Quel objet emporteriez-vous sur une île déserte ou dans une cabane isolée dans la forêt ?
De l’eau… mon mari et mon fils ! Désolé, vous avez dit un objet. Donc, si je devais choisir un objet, je dirais probablement un couteau.
Que vouliez-vous faire plus tard ?
Je ne me souviens pas d’avoir voulu être quelque chose en particulier… Mais je me souviens d’avoir voulu sauver le monde !
Quel est l’endroit qui vous a le plus marqué en Espagne ?
Le parc Güell de Gaudi à Barcelone est un endroit très spécial pour moi en Espagne. Je dirais même que c’est un endroit nostalgique ! Je me souviens d’y être allée quand j’étais petite avec mon père et notre gros chien. À l’époque, dans les années 70, le parc était abandonné. J’ai été impressionnée par l’architecture de Gaudi. La salamandre en mosaïque colorée, “le drac”, et l’incroyable banc en forme de serpent coloré en mosaïque également. J’ai été impressionné par le contraste entre la nature et l’architecture. Quelque chose qui m’intéresse toujours : la façon dont les humains interagissent avec l’endroit où ils vivent. Le parc Güell a beaucoup changé depuis, mais j’aime toujours monter sur la montagne de Barcelone et regarder la ville en contrebas, vers la mer et l’horizon. J’aime imaginer que Gaudi rêvait d’un monde meilleur, ou du moins d’un meilleur espace de vie pour les habitants de Barcelone à l’époque. Ce rêve ne s’est jamais réalisé puisque le projet de ville n’a jamais été achevé, mais il a laissé une énorme empreinte artistique tout autour du parc.
Un autre endroit très spécial pour moi est la côte du sud de l’Espagne. Des villages et des plages comme Sanlucar de Barrameda, Conil de la Frontera… jusqu’à Tarifa. La nature, les endroits sauvages, les beaux villages authentiques et les plages face à l’océan ! J’aime m’y rendre quand je peux, juste pour contempler le lever du soleil et partager les tapas espagnoles avec mes amis. J’aime le rythme de la vie en Espagne ! Aujourd’hui encore, vivant à Paris, j’aime préparer mes tortillas et autres tapas et les partager avec mes amis parisiens !
Quelle est la chanson qui vous trotte dans la tête ?
J’adore la musique.

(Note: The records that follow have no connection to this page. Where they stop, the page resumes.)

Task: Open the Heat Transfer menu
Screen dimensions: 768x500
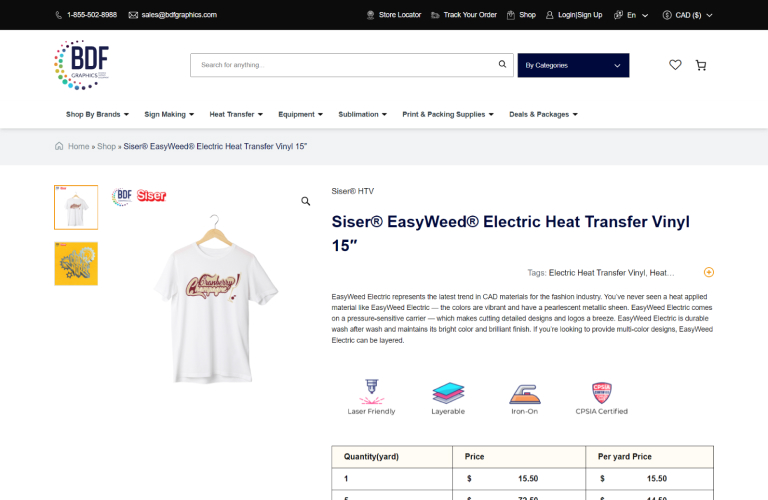Action: pos(236,114)
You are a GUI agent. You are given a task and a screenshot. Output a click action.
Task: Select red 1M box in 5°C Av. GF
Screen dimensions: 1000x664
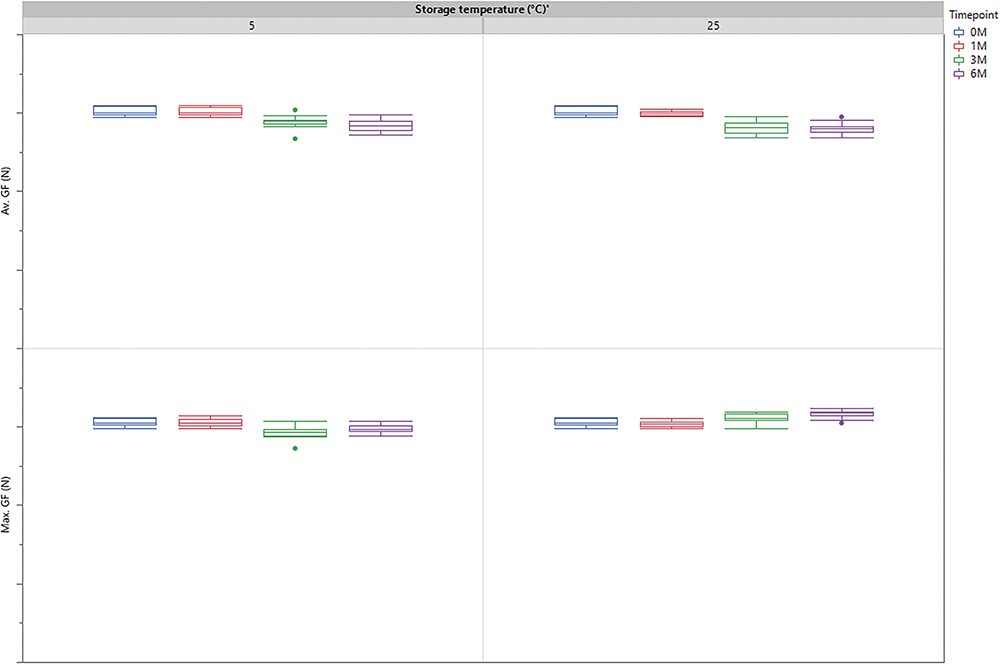(x=210, y=110)
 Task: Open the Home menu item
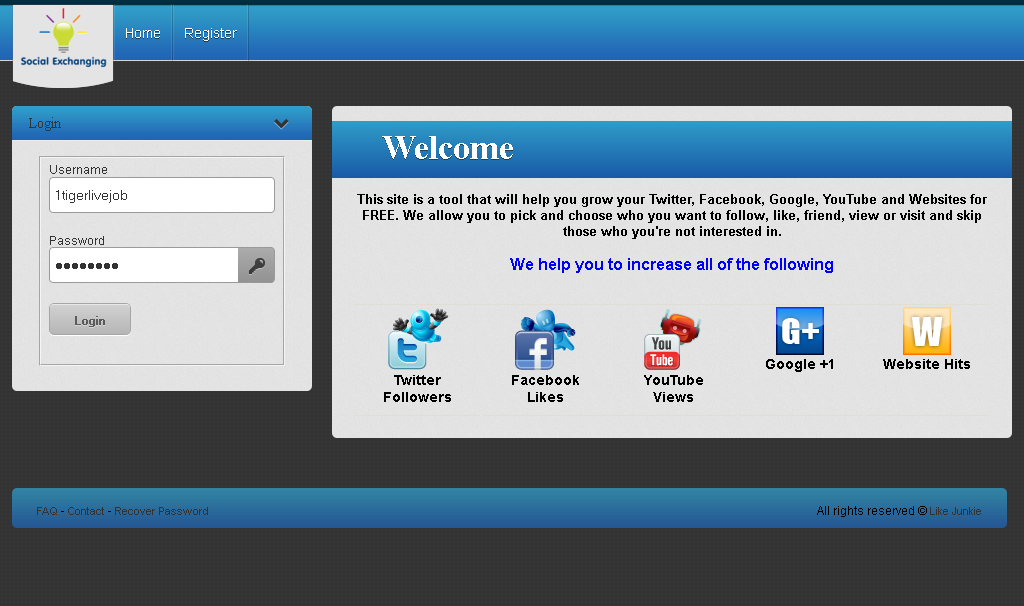pos(142,33)
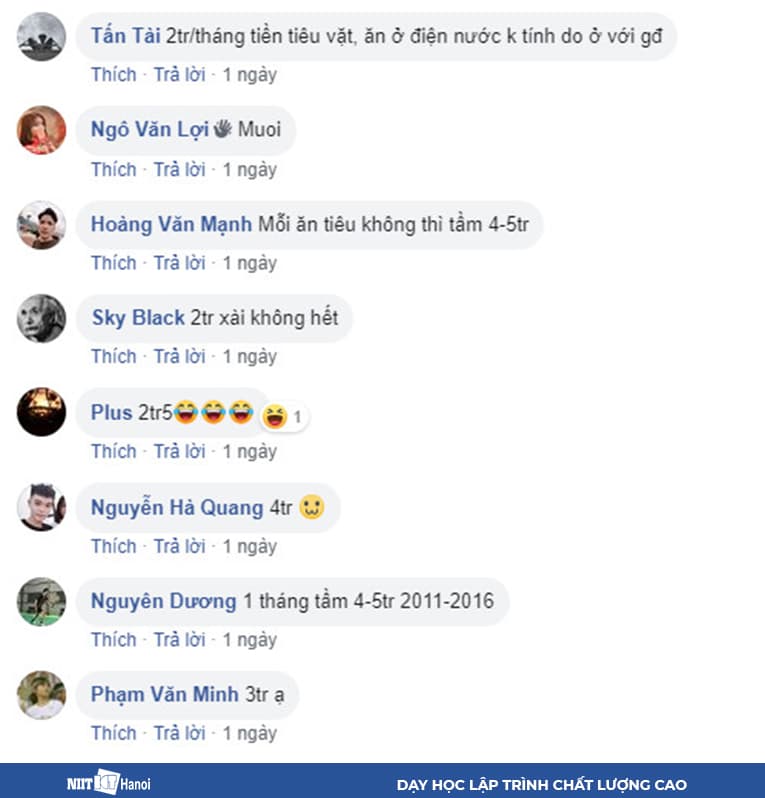Image resolution: width=765 pixels, height=798 pixels.
Task: Like Phạm Văn Minh's comment
Action: coord(114,733)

À la maison, nous écoutons de la musique toute la journée : Du rock, du jazz, du piano, du flamenco ou du classique français comme Georges Brassens. Tous les types de musique, selon notre humeur. Alors ici et maintenant, aujourd’hui, je dirais que j’ai 3 morceaux qui me trottent dans la tête :
- Where is my mind des Pixies. J’adore la mélodie de cette chanson. Nostalgique, poétique et aussi rock.

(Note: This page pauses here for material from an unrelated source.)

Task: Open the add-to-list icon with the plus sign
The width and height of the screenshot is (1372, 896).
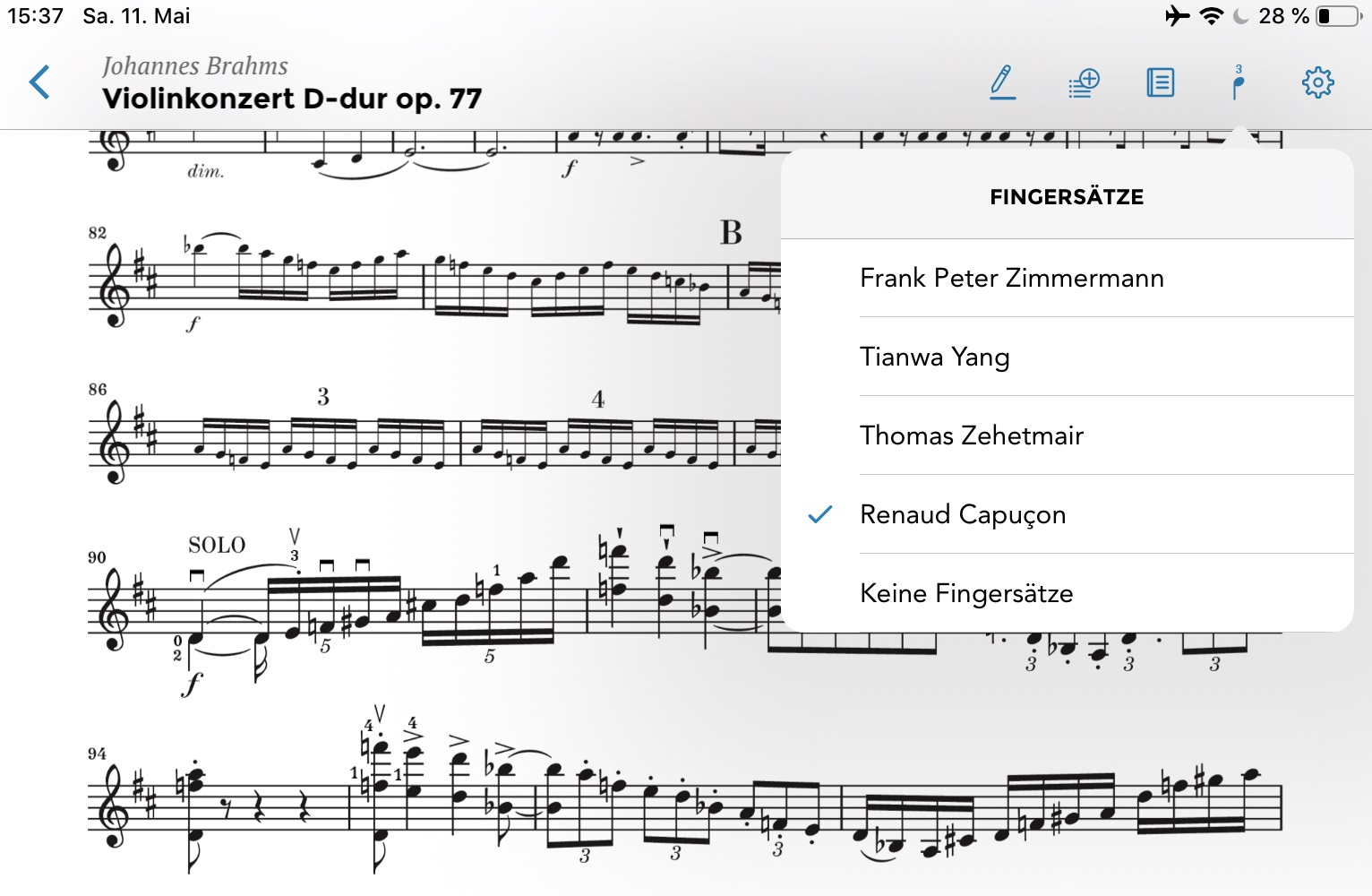Action: click(1084, 82)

- Cuando un amigo se va, algo se muere en el alma par Los Amigos de Gines. C’est une chanson traditionnelle espagnole que j’ai maintenant dans la tête car une amie très proche vient de nous quitter et j’écoute cette chanson en son hommage.

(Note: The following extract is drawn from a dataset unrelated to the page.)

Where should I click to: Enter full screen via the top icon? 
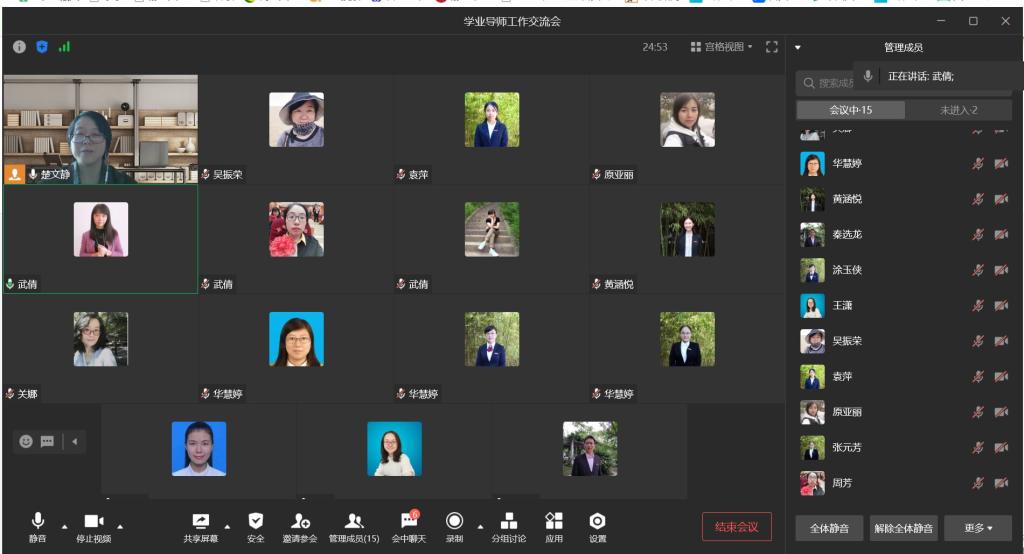coord(772,47)
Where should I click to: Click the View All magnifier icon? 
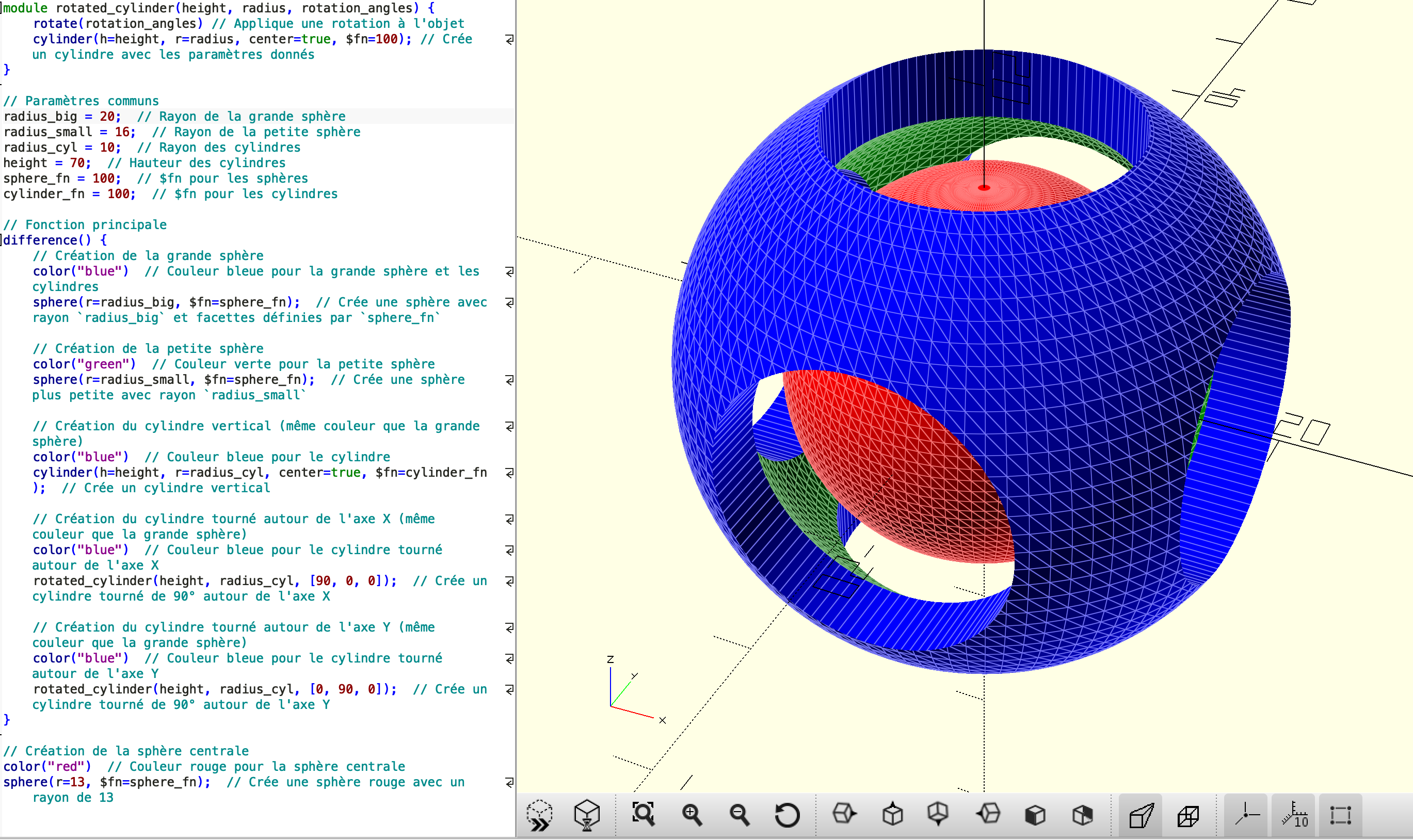click(x=644, y=815)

- White keys par Chili Gonzalez. Chilly Gonzales est un fabuleux compositeur, musicien, et un incroyable pianiste ! En fait, je viens d’apprendre qu’il vient du Canada ! Montréal !
Quel livre emportes-tu dans ton sac à dos ?
J’adore lire. Lire, c’est apprendre, rêver, s’amuser ou pleurer. La lecture peut nous aider à mieux comprendre l’histoire. La lecture peut être amusante ou douloureuse. Et parfois, la lecture peut être comme un sédatif et m’aider à arrêter de penser… J’aime particulièrement lire des autobiographies et des biographies - des histoires vraies. Je viens de lire Mr Train, une autobiographie de Patti Smith, une chanteuse, artiste et écrivain que j’adore. Mais en ce moment, le livre que j’ai dans mon sac est Women who run with wolves (Les femmes qui courent avec les loups). C’est un livre très spécial que toutes les femmes devraient lire ! Un livre du Dr Clarissa Pinkola Estés, le résultat de ses recherches pendant plus de 20 ans. Un livre sur les femmes, la psyché féminine, nos instincts et notre créativité. Mais il faut prendre son temps pour le lire.
Parlez-nous d’un film qui vous a particulièrement marqué.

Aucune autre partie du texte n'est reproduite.